From: Ryan Roberts <ryan.roberts@arm.com>
To: David Hildenbrand <david@redhat.com>,
Andrew Morton <akpm@linux-foundation.org>,
Matthew Wilcox <willy@infradead.org>,
Yin Fengwei <fengwei.yin@intel.com>, Yu Zhao <yuzhao@google.com>,
Catalin Marinas <catalin.marinas@arm.com>,
Anshuman Khandual <anshuman.khandual@arm.com>,
Yang Shi <shy828301@gmail.com>,
"Huang, Ying" <ying.huang@intel.com>, Zi Yan <ziy@nvidia.com>,
Luis Chamberlain <mcgrof@kernel.org>,
Itaru Kitayama <itaru.kitayama@gmail.com>,
"Kirill A. Shutemov" <kirill.shutemov@linux.intel.com>,
John Hubbard <jhubbard@nvidia.com>,
David Rientjes <rientjes@google.com>,
Vlastimil Babka <vbabka@suse.cz>, Hugh Dickins <hughd@google.com>,
Kefeng Wang <wangkefeng.wang@huawei.com>,
Barry Song <21cnbao@gmail.com>,
Alistair Popple <apopple@nvidia.com>
Cc: linux-mm@kvack.org, linux-arm-kernel@lists.infradead.org,
linux-kernel@vger.kernel.org, Barry Song <v-songbaohua@oppo.com>
Subject: Re: [PATCH v9 03/10] mm: thp: Introduce multi-size THP sysfs interface
Date: Tue, 12 Dec 2023 15:32:29 +0000 [thread overview]
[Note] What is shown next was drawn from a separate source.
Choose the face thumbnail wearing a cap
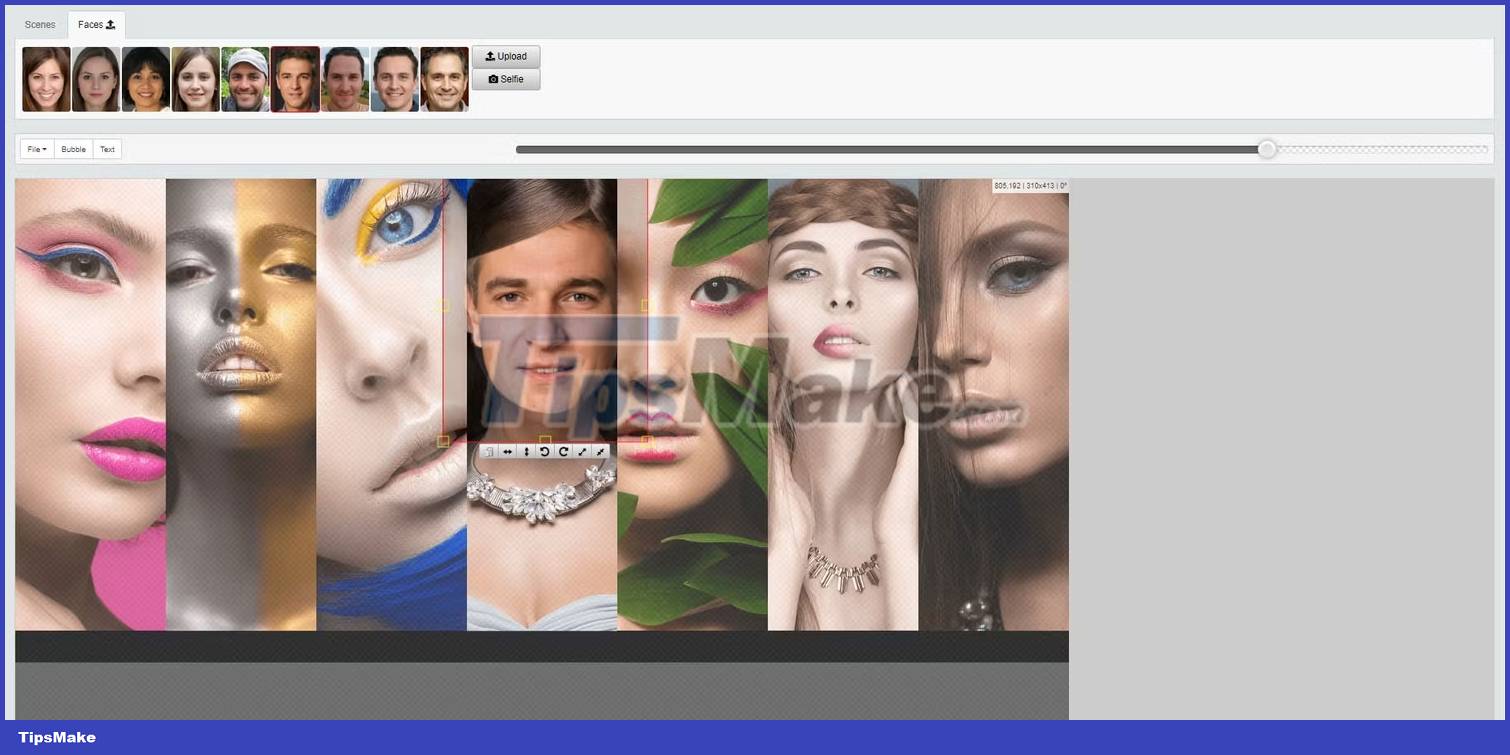 click(x=245, y=79)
Message-ID: <e424982c-8a2f-4c98-83aa-fdb0ee765776@arm.com> (raw)
In-Reply-To: <ff7a3e9c-53cb-4283-9298-781d4fb7c7f8@redhat.com>
On 12/12/2023 14:54, David Hildenbrand wrote:
> On 07.12.23 17:12, Ryan Roberts wrote:
>> In preparation for adding support for anonymous multi-size THP,
>> introduce new sysfs structure that will be used to control the new
>> behaviours. A new directory is added under transparent_hugepage for each
>> supported THP size, and contains an `enabled` file, which can be set to
>> "inherit" (to inherit the global setting), "always", "madvise" or
>> "never". For now, the kernel still only supports PMD-sized anonymous
>> THP, so only 1 directory is populated.
>>
>> The first half of the change converts transhuge_vma_suitable() and
>> hugepage_vma_check() so that they take a bitfield of orders for which
>> the user wants to determine support, and the functions filter out all
>> the orders that can't be supported, given the current sysfs
>> configuration and the VMA dimensions. The resulting functions are
>> renamed to thp_vma_suitable_orders() and thp_vma_allowable_orders()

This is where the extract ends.